* ASSIGNED TASK: Across the listing below, how many lines contain the string "tile"? Only the number is needed.

* MATERIAL PROVIDED:
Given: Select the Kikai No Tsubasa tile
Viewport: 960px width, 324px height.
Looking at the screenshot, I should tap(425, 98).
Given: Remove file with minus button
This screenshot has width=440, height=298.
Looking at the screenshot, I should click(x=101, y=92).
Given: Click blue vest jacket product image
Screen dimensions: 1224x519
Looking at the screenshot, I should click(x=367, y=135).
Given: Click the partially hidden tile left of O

...

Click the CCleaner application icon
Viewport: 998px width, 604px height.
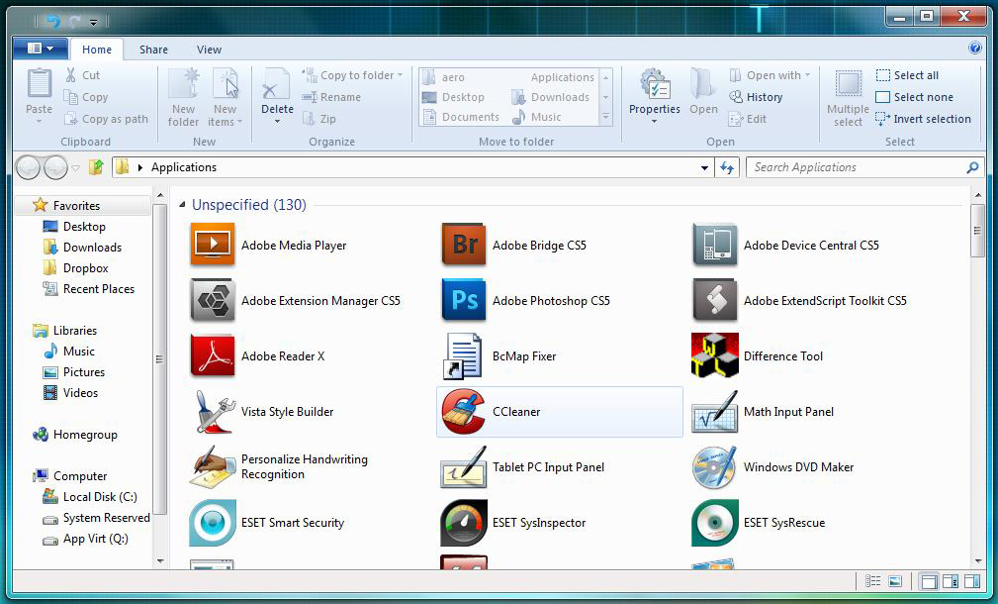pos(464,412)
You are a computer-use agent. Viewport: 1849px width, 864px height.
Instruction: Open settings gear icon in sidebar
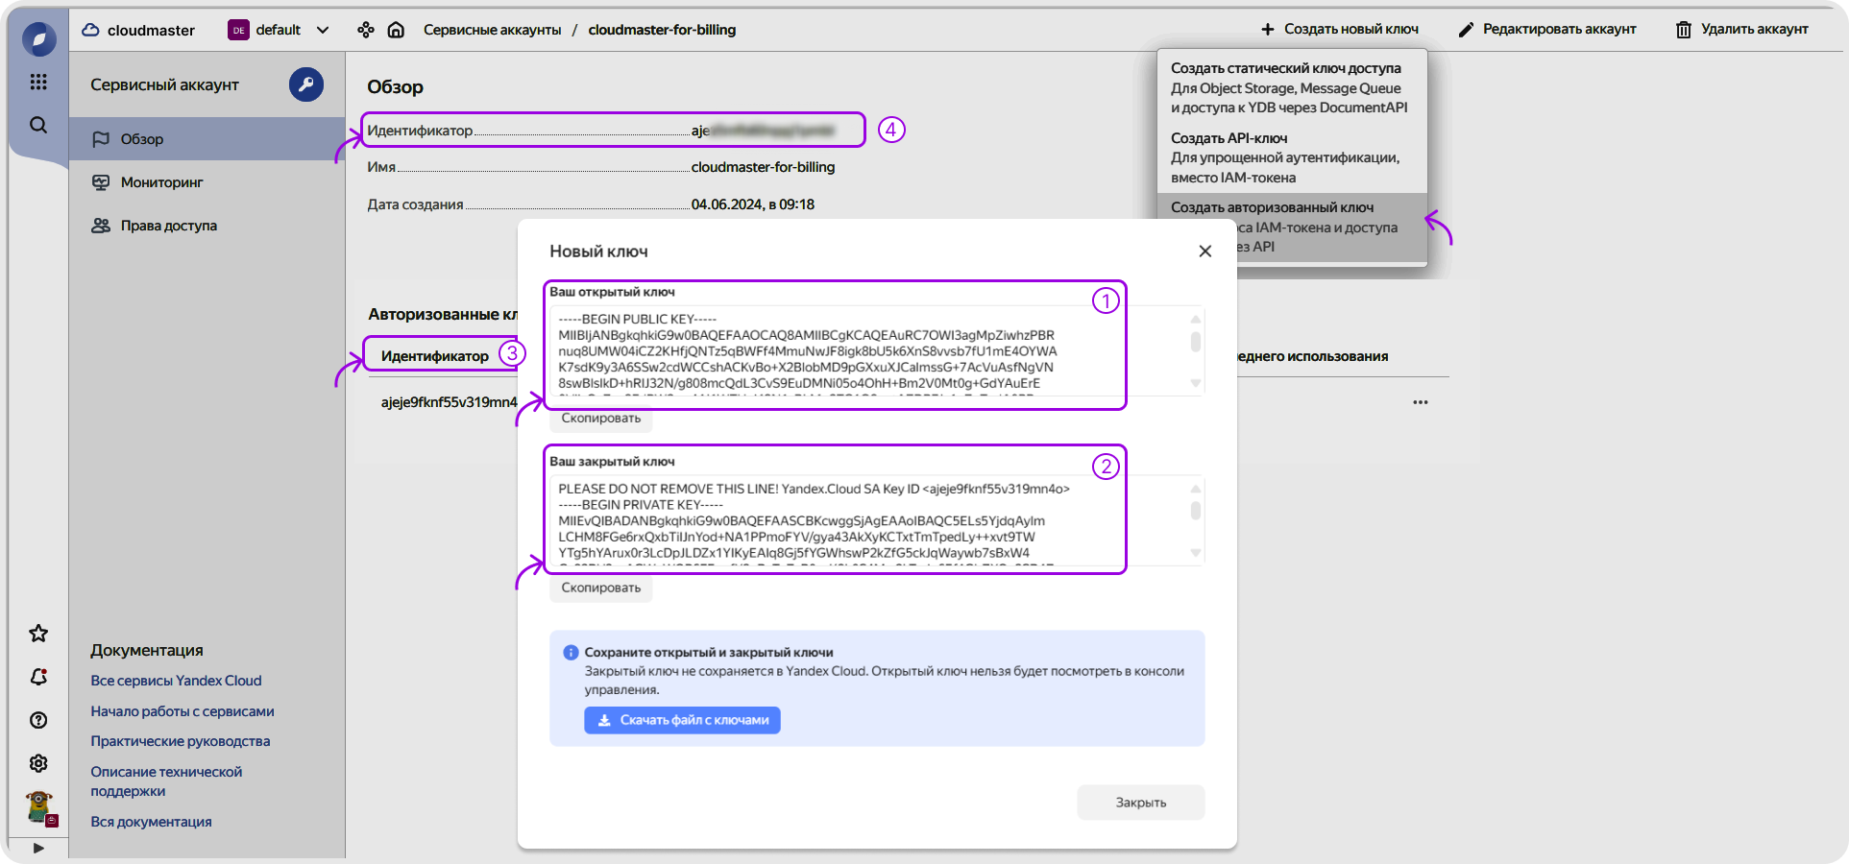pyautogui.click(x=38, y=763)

* COMPLETED TASK: 2